PROBLEM TO SOLVE » Transcribe the listing below line for line, character for character, leaving out the pictures.

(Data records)
━━━━━━━━━━━━━━━━━━━━
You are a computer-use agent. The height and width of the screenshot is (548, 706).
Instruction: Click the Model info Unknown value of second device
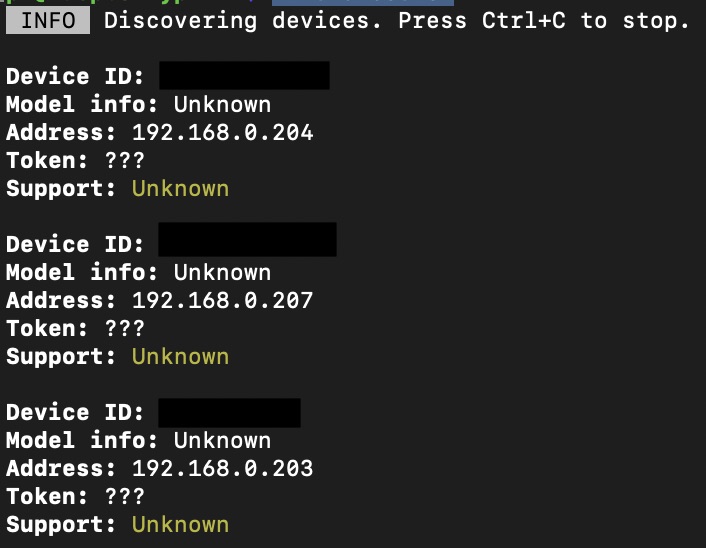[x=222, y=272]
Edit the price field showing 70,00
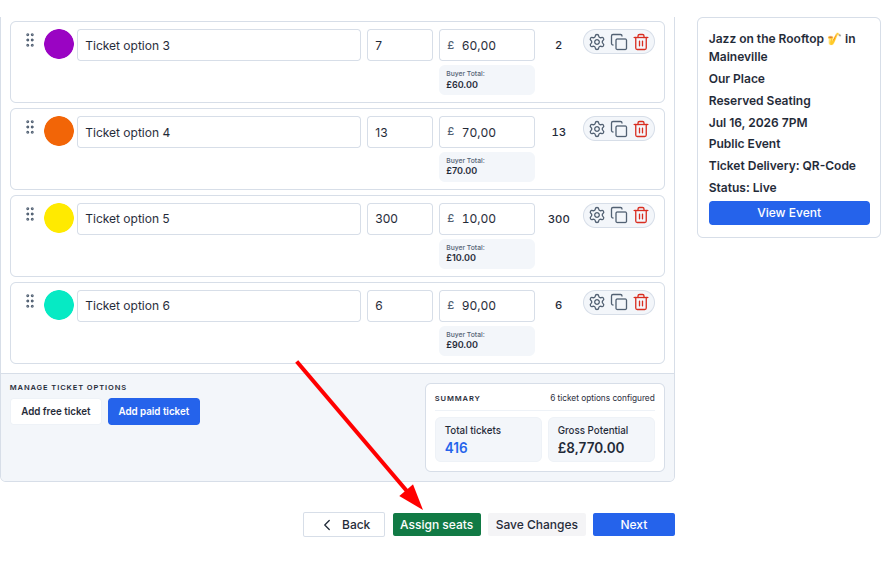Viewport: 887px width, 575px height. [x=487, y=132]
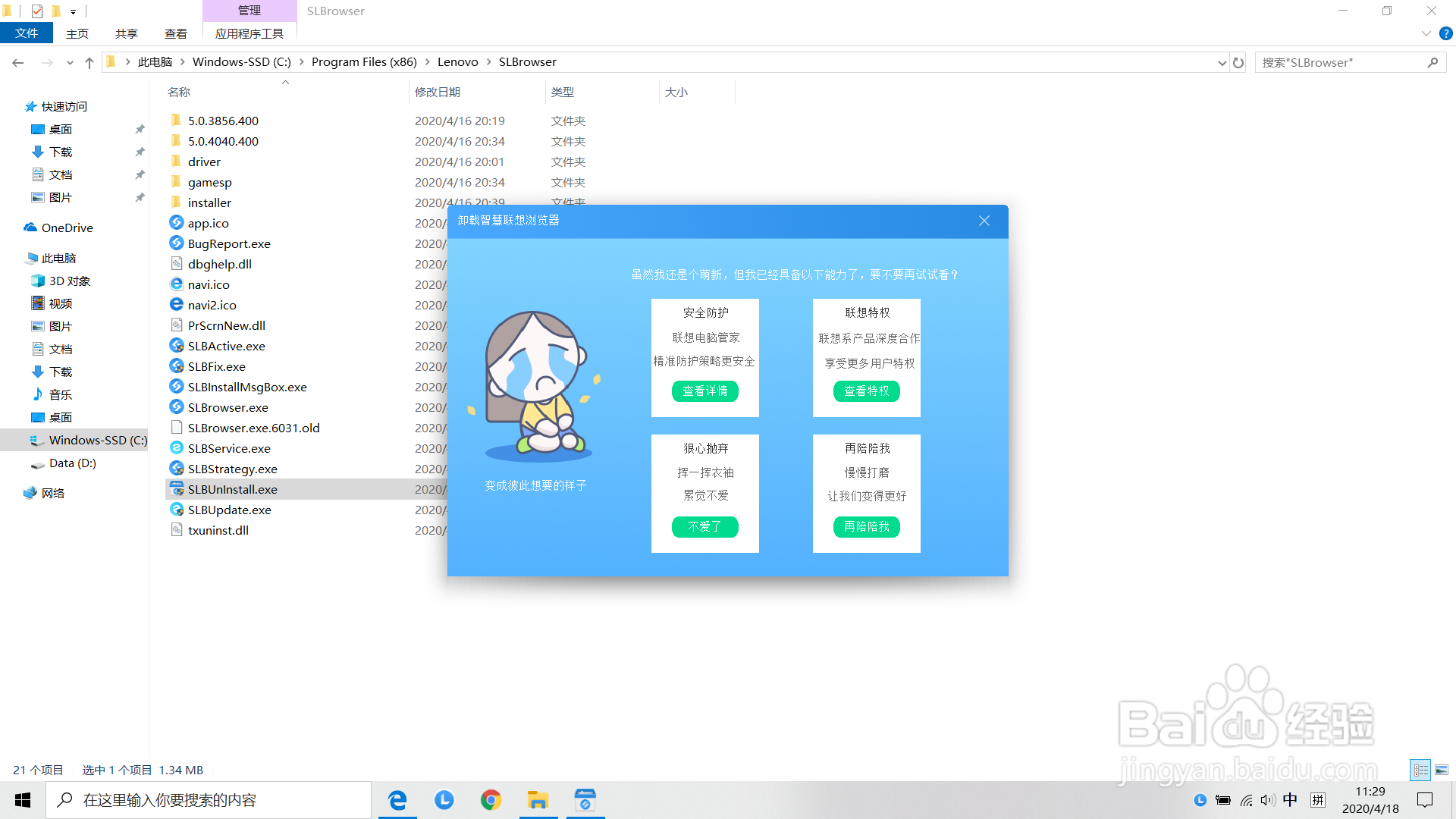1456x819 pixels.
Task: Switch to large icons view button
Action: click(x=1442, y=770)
━━━━━━━━━━━━━━━━━━━━
WRITTEN SOLUTION »
You are a computer-use agent. The height and width of the screenshot is (548, 706).
Instruction: Click the Model info Unknown value of second device
[x=222, y=272]
Edit the price field showing 70,00
Viewport: 887px width, 575px height. [x=487, y=132]
1456x819 pixels.
Task: Switch to large icons view button
Action: click(x=1442, y=770)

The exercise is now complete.